Indissolúvel ou irreversível, o casamento era um caminho sem volta. No entanto, a perspectiva de “até que a morte os separe”, defendida pela Igreja Católica, foi desmantelada com a chegada da Lei n. 6.515/77, a Lei do Divórcio. A partir dela, tornou-se possível que uma mulher se divorciasse. Entretanto, o ato trazia consequências, constituindo uma delas a perda do direito de uso do sobrenome do marido.

Após 11 anos da entrada em vigor da legislação divorcista, veio a Constituição Federal de 1988, que decretou o fim da visão da mulher como incapaz e instituiu a igualdade entre as pessoas e direitos como o da personalidade. Foi este o primeiro influxo rumo à mudança que se firmou com a chegada do Código Civil de 2002.

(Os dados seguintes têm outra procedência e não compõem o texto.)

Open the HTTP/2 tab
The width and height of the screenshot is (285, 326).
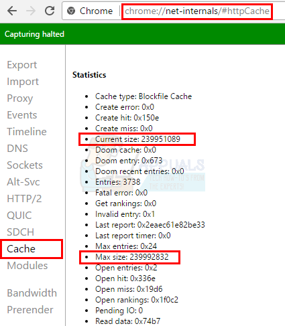(24, 199)
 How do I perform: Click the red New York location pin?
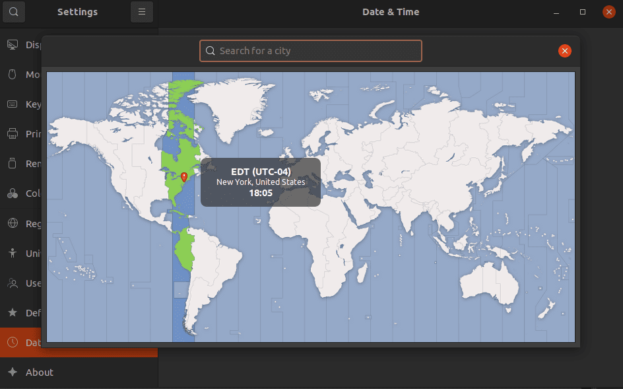pyautogui.click(x=184, y=176)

A perda do sobrenome em razão do divórcio deixou então de existir e, usando como premissa o direito da personalidade, o 2º parágrafo do artigo n. 1.571 permitiu “a manutenção do nome de casado”. Além disso, mais um passo rumo a igualdade de gênero foi dado quando se reconheceu a possibilidade de o marido assumir o sobrenome da esposa.

Do machismo ao romantismo

De acordo com dados da Associação dos Registradores de Pessoas Naturais do Estado de São Paulo (Arpen-SP), o ano de 2017 registrou um número recorde de mulheres que optaram por não aderir ao nome de casada. Elas representam aproximadamente um terço das que contraíram matrimônio naquele ano.

Muitas mulheres, ainda hoje, aderem aos nomes dos maridos como forma de agradar a seus parceiros ou como um ato de romantismo. No entanto, manter o sobrenome de solteira é mais do que o exercício de um direito, é a manutenção da identidade social.